New research provides complete picture of cancer mortality burden

In an Australian first, Queensland researchers have used a new measure to provide a more complete picture of the mortality burden associated with a cancer diagnosis.

The study*, which looked at survival patterns across 13 types of cancer and a population-based cohort of over 2 million Australian cancer patients, was led by Cancer Council Queensland researchers.

The release of the findings coincides with the 33rd anniversary of Cancer Council’s Daffodil Day on Friday (August 23).

The standard measure of survival, known as relative survival, ignores the possibility that a person diagnosed with cancer may also die of causes other than their diagnosed cancer.

Cancer Council Queensland CEO Ms Chris McMillan explained that the new measure used in the study, crude probability of death, allows the real risk of cancer death within ten years of cancer diagnosis to be estimated.

“The observed reductions over three decades in the probabilities of death due to cancer among Australian cancer patients are encouraging,” Ms McMillan said.

“However, this study also highlights that cancer still causes the premature death of many Australians, particularly those diagnosed with lung cancer, pancreatic cancer, stomach cancer or leukaemia, along with cervical cancer among females, where more than 50 per cent of patients die of their cancer within 10 years of diagnosis.

“These results highlight the need for continuing efforts to improve cancer prevention, diagnosis and treatment.

“While the specific causes of improvements in survival are complex, they are consistent with advances in diagnostic methods and treatment options once a cancer is diagnosed.

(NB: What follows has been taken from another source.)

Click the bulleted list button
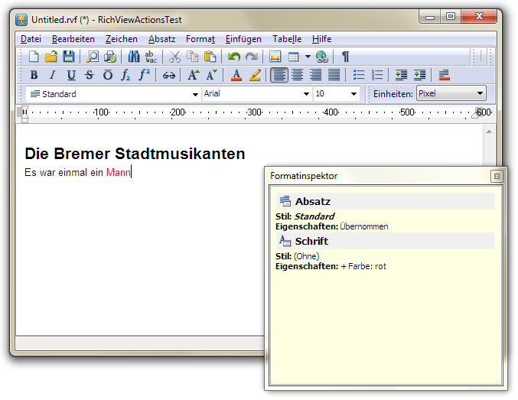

These advances only happen through research.

“This Daffodil Day, we’re calling on the community to donate towards our next three decades of cancer control.

“The number of Australians living with or beyond cancer is expected to increase by a staggering 73 per cent in the next 22 years and we urgently need community donations to invest in ongoing research towards saving more lives.

“The daffodil is the international symbol of hope – we can all give more than hope to those affected by cancer simply by supporting the cause.”

Australians are encouraged to donate online this August, or at sites across the country on Daffodil Day.